── DATA SHOWN ──

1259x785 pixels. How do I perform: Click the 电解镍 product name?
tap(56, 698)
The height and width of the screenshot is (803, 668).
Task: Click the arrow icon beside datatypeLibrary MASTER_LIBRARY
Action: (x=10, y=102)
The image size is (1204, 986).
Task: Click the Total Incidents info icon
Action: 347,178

───

> [GOAL OF THE EXERCISE] Line by line, reproduce the data above exactly.

> [RESPONSE BOX]
1259x785 pixels. How do I perform: Click the 电解镍 product name?
tap(56, 698)
The height and width of the screenshot is (803, 668).
Task: Click the arrow icon beside datatypeLibrary MASTER_LIBRARY
Action: (x=10, y=102)
The image size is (1204, 986).
Task: Click the Total Incidents info icon
Action: 347,178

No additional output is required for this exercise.